You can see it makes me angry when health professionals have no standards.
Back to the Paragraph on the Internet
As if that’s not enough, in this paragraph I found on the internet, they are recommending powdered milk. Another big mistake. What is powdered milk? It’s milk that was once possibly good starting out. Possibly with a big P.
It’s pasteurized, and thus heated to high temperatures to kill every flora that could possibly live in it. Then the milk is concentrated to about 50% milk solids. This involves additional heat. Then the concentrated milk is sprayed into a heated chamber – more heat – so the water evaporates. What’s left are milk solids.
Did you catch all the heat in that process? Did you catch the fact that this is processing a good food into a bad one?
Foods that are heated over and over again or only heated once but to a high temperature are foods that contain a lot of AGEs. AGEs stands for advanced glycation endproducts, which are linked with every known degenerative disease. And here Today’s Dietitian is recommending it be used for weight gain.
It’s a total tragedy. Be careful who you get your nutrition training from. Always follow the money trail.

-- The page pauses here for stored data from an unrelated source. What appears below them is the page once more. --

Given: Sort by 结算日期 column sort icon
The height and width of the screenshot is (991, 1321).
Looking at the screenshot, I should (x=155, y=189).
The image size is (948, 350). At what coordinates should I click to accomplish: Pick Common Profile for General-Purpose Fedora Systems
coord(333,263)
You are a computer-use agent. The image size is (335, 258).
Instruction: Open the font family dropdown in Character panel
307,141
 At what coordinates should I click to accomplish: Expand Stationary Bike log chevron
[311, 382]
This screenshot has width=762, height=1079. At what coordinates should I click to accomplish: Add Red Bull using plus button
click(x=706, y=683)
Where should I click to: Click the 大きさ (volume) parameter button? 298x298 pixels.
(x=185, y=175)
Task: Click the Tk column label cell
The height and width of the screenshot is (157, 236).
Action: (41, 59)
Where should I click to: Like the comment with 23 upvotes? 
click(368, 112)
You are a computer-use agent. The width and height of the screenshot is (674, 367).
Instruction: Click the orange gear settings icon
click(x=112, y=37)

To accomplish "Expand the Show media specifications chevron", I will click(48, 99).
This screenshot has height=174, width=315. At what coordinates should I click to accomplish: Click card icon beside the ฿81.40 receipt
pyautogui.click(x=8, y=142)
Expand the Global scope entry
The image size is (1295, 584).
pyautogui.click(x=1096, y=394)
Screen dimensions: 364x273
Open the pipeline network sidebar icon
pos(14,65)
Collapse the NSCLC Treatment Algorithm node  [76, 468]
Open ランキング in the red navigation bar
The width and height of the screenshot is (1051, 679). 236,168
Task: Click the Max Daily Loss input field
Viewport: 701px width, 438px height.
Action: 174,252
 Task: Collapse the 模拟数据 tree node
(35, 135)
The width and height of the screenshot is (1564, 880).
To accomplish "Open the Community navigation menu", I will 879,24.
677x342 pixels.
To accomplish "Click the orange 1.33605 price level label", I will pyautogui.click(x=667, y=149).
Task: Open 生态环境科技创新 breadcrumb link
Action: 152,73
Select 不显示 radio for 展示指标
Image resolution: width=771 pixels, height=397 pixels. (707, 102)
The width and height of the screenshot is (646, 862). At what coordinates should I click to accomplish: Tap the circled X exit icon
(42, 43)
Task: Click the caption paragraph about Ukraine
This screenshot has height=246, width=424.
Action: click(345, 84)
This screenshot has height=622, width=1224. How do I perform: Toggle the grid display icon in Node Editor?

6 Best Weight Loss Tips Backed by Science
What are six of the best weight loss tips backed by scientific studies? Take a look at them below:
- What you’re eating matters.
Protein cuts late night eating in half and cuts caloric intake by 441 calories a day. They reduce obsessive thoughts about food by 60%, and prevent loss of muscle mass when you diet.
Also eat a lot of low carbohydrate vegetables. It will increase satiety due to the fiber.
Don’t forget about the water – studies show that it boosts metabolism up to 30% one to one and a half hours after drinking. Dieters given 17 ounces of water before meals consume 55% fewer calories than those who don’t.
- Take a probiotic.
Normal weight people have different bacteria than those who are overweight or obese. During a three month study, those who took a probiotic lost 50% more weight than those who didn’t. Their weight loss even continued during the maintenance phase of the study.
Although exercise doesn’t help you lose weight, it does help prevent the down regulation of metabolism. This is when your metabolism slows down just because you are taking in fewer calories. Exercise also helps you boost your mental attitude and you look at life differently than when you don’t exercise.
By the way, drinking green tea or black coffee before your workout helps you burn more calories.
- Chewing gum decreases hunger between meals. Make sure you are selecting the gum that’s sweetened with xylitol or stevia ONLY.
- Soups also work really well.
- Get enough sleep!
Not getting a good night of sleep is one of the strongest risk factors for obesity. It increases the risk of obesity in children by 89% and 55% in adults.